Recorde-se que, no passado dia 1 de abril, a China abriu o seu mercado doméstico de gestão de capital a investidores internacionais, permitindo, pela primeira vez, que grandes gestores estrangeiros possam realizar atividades no país de forma independente, sem ter que colaborar com empresas locais.
Segundo a Bloomberg , a China já iniciou o processo de fusão das corretoras de peso com a intenção de criar um gigante de investimentos que possa competir com os bancos globais. O tamanho da empresa que resultaria da fusão do Citic e do CSC, segundo a agência, seria superior a 67 mil milhões de dólares, acima dos 63,2 mil milhões de dólares que o banco norte-americano Goldman Sachs possui, atualmente.
A agência dá ainda conta de que as duas empresas já iniciaram um estudo para determinar a viabilidade do projeto de fusão. Em reação, as ações das empresas dispararam no último dia, com aumentos de 5,7% para o Citic e 11% para as ações da CSC listadas em Hong Kong.
Entre ambas, administrariam um total de quase 150 mil milhões de dólares, ainda muito abaixo das grandes empresas americanas do setor, mas ainda assim o órgão regulador chinês já afirmou que pretendia criar um gigantesco banco de investimentos para poder competir e promover a expansão internacional dos negócios.
Mercado de 30 biliões de dólares
O potencial do mercado de investimento chinês é enorme, como quase tudo no país asiático.
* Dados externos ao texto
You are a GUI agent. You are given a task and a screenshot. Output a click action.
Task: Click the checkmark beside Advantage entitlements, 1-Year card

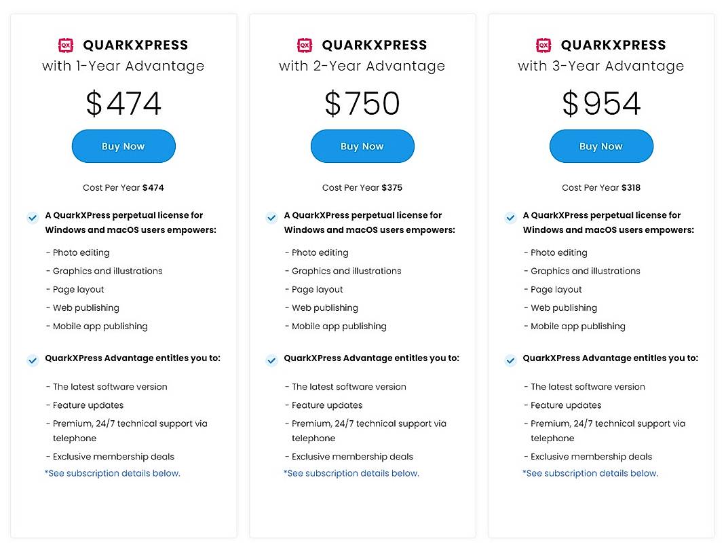pos(32,360)

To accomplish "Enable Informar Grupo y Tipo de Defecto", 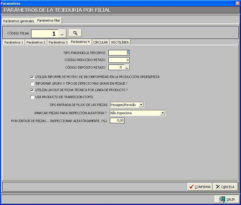I will pyautogui.click(x=32, y=84).
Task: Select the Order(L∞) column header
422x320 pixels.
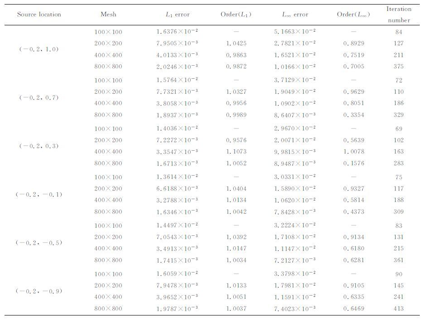Action: (x=353, y=14)
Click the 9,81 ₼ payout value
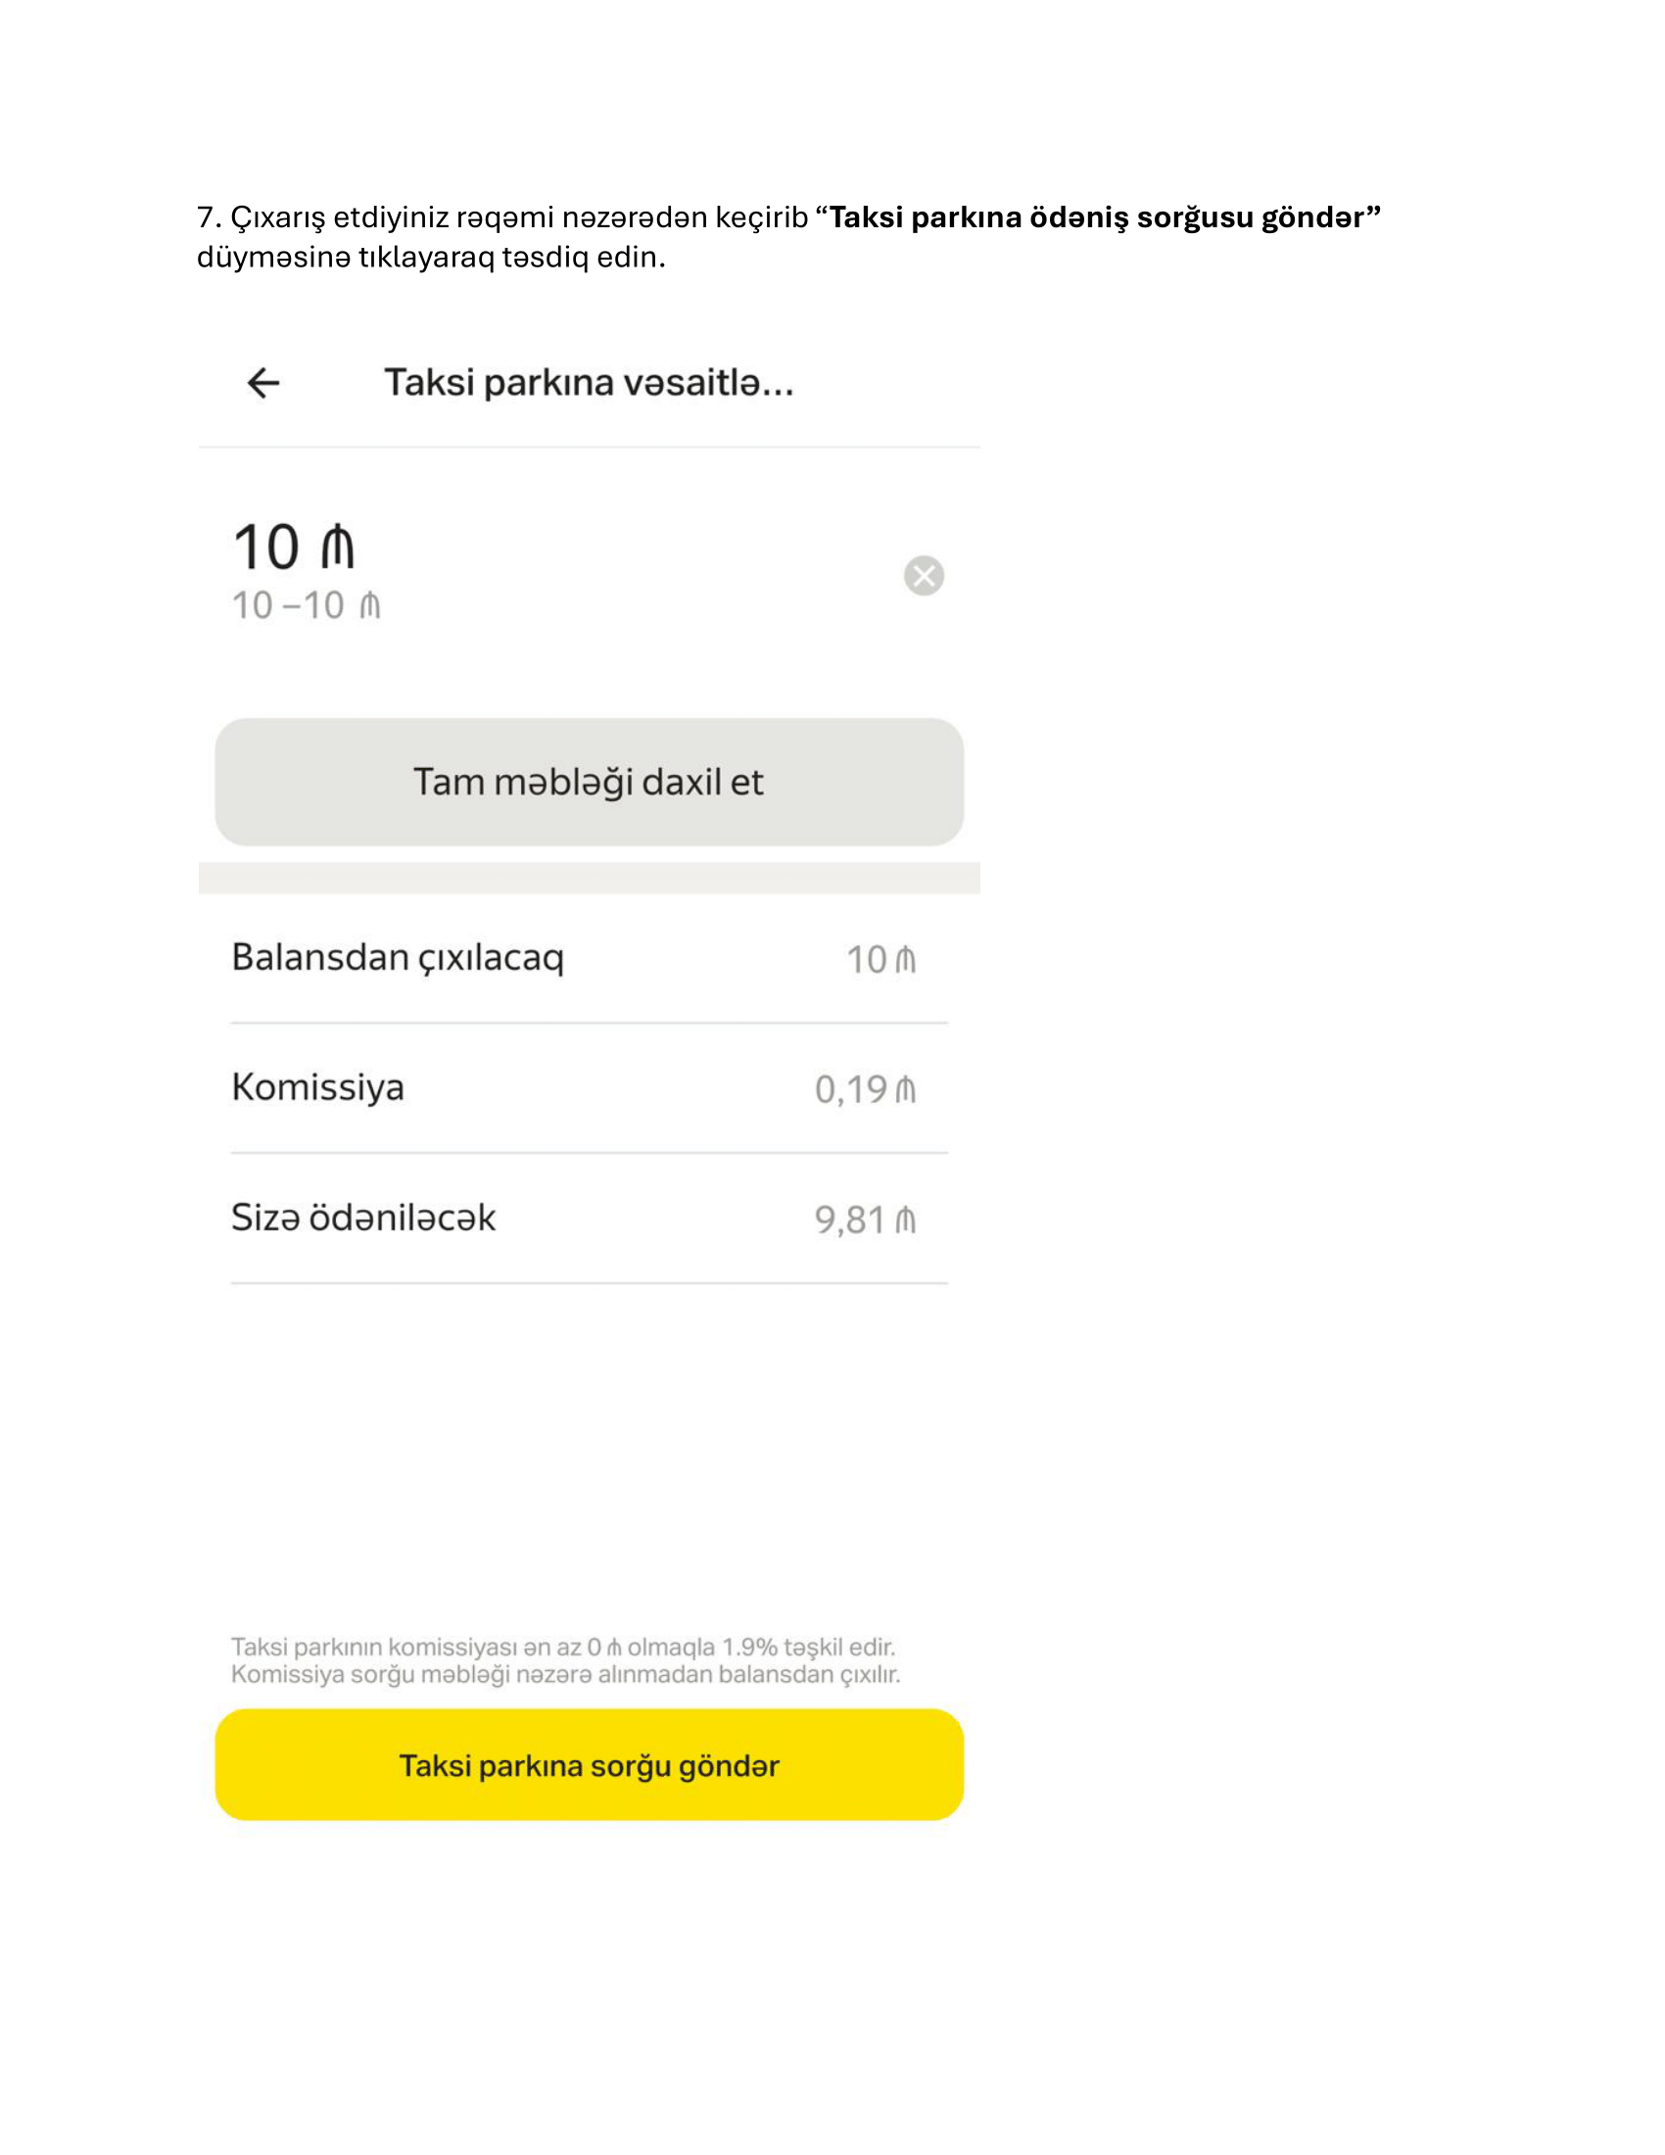Viewport: 1665px width, 2155px height. [865, 1221]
Segundo o consultor Oliver Wyman, chegará a 30 biliões de dólares em 2023 e até 3,4 biliões, apenas no mercado de retalho, segundo cálculos da Deloitte, entre os quais se evidencia que se trata de um país com um forte aumento da classe média nos últimos anos.
Gestores como o italiano Eurizon, na China desde 2007 através da Penghua, a 11.ª ‘joint venture’ para gestão de ativos do país, com 82 mil milhões de dólares no final de 2019, apontam para as grandes oportunidades que este mercado apresenta. “Abertura significa poder operar num país com grande potencial devido ao seu nível de economia e taxa de crescimento”, afirma o especialista.
Massimo Mazzini, chefe de desenvolvimento de negócios da empresa italiana, explica que a abertura do mercado chinês de gestão de ativos “é uma grande oportunidade porque significa poder operar em um país com grande potencial, tanto pelo nível de economia quanto pelas taxas. Acho que poderia ser uma oportunidade, acima de tudo, para as empresas que não tiveram sucesso com ‘joint ventures’ ou para as empresas com presença na China que decidam investir neste mercado a longo prazo”.